* **DATA FOR REVIEW**
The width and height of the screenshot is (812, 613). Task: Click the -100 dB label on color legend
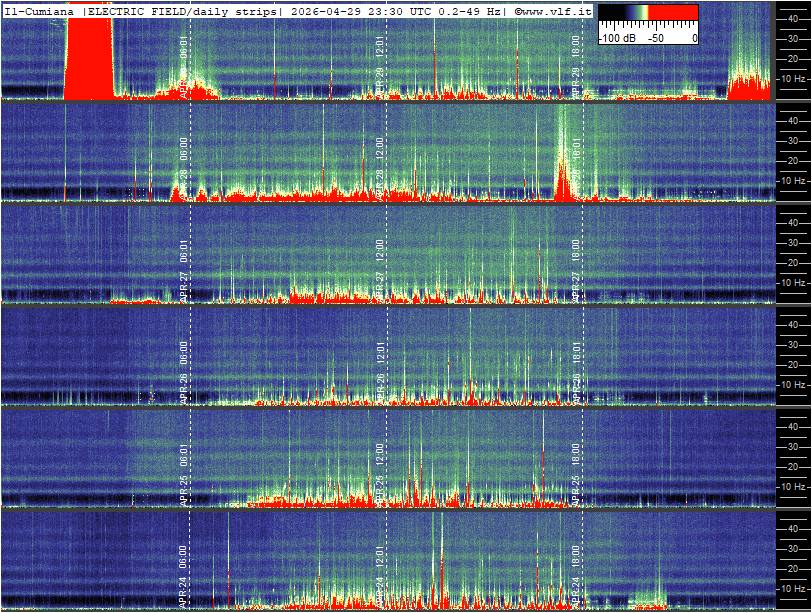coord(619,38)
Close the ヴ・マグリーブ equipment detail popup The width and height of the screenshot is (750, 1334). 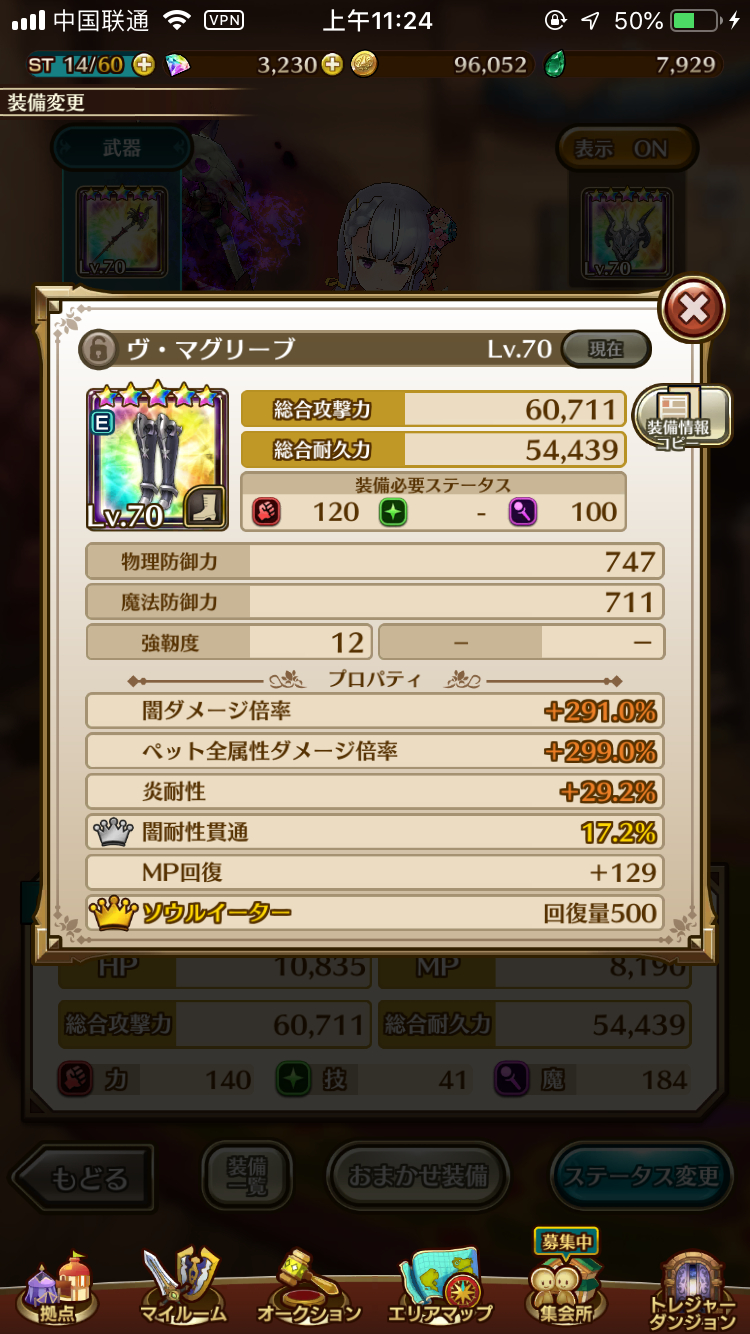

--

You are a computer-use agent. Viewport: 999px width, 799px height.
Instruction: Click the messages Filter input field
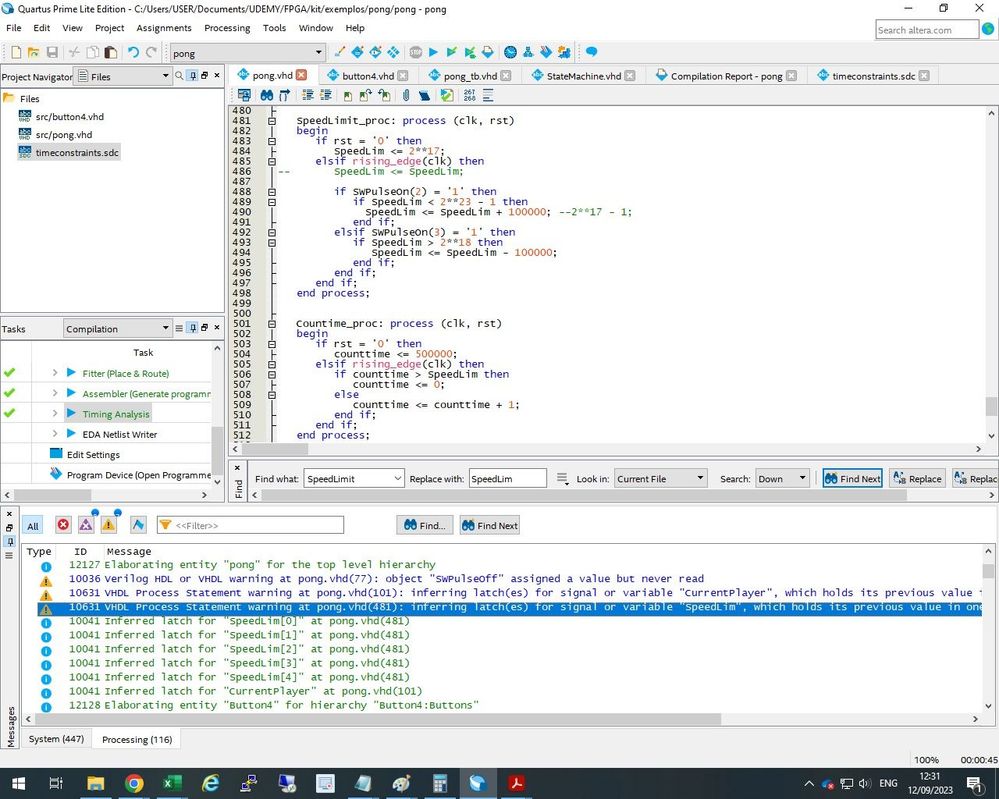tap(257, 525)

* **YOUR GOAL**
Start with the line above containing "The width and height of the screenshot is (812, 613)." and end with the line containing "Close the ヴ・マグリーブ". Set down that stretch exactly, without any pictures.

* **WRITTEN RESPONSE**
The width and height of the screenshot is (812, 613). Task: Click the -100 dB label on color legend
coord(619,38)
Close the ヴ・マグリーブ equipment detail popup The width and height of the screenshot is (750, 1334). 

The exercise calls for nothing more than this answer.